Retype, word for word, every line from the one holding "You are a GUI" through the one holding "The width and height of the screenshot is (564, 374)." in the entries below, both included, and only those lines.

[INPUT FOR THIS TASK]
######
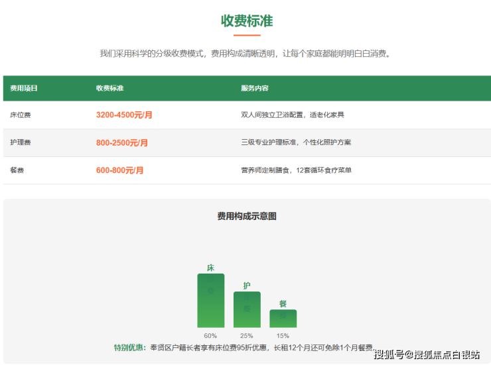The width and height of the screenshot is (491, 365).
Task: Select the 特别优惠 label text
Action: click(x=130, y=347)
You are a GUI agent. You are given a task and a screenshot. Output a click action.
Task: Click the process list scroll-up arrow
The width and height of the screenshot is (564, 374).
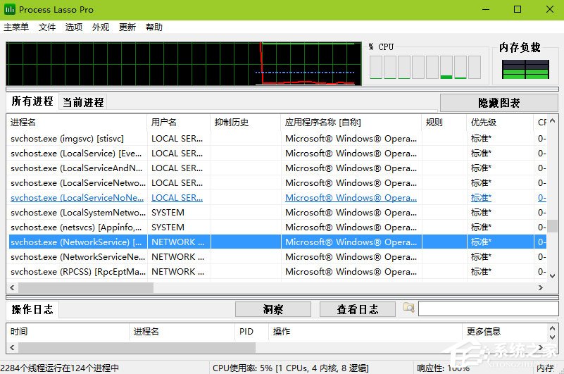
######
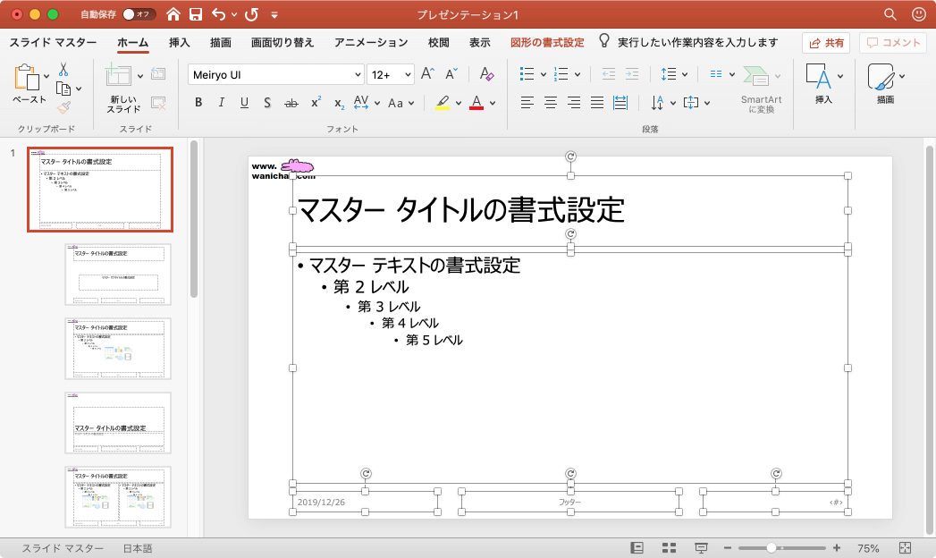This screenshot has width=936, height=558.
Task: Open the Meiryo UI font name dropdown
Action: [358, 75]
######
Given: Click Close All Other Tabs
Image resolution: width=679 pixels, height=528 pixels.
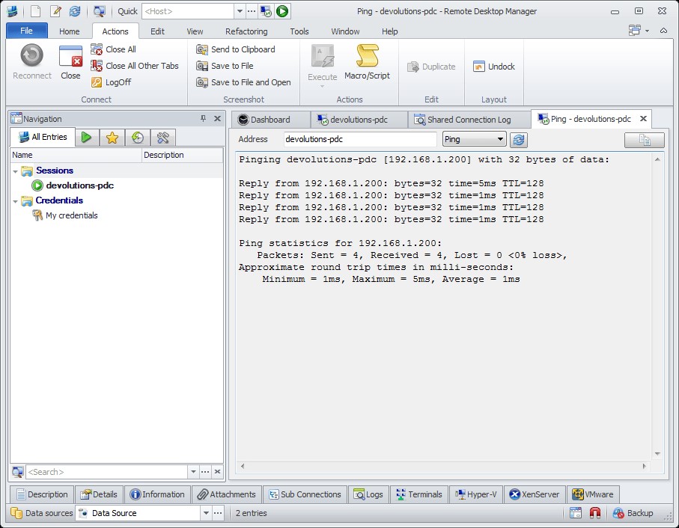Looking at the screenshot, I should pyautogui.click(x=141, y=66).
######
[SOLVED EXERCISE]
You are a GUI agent. You are given a task and a screenshot. Output a click action.
Task: Click the process list scroll-up arrow
The width and height of the screenshot is (564, 374).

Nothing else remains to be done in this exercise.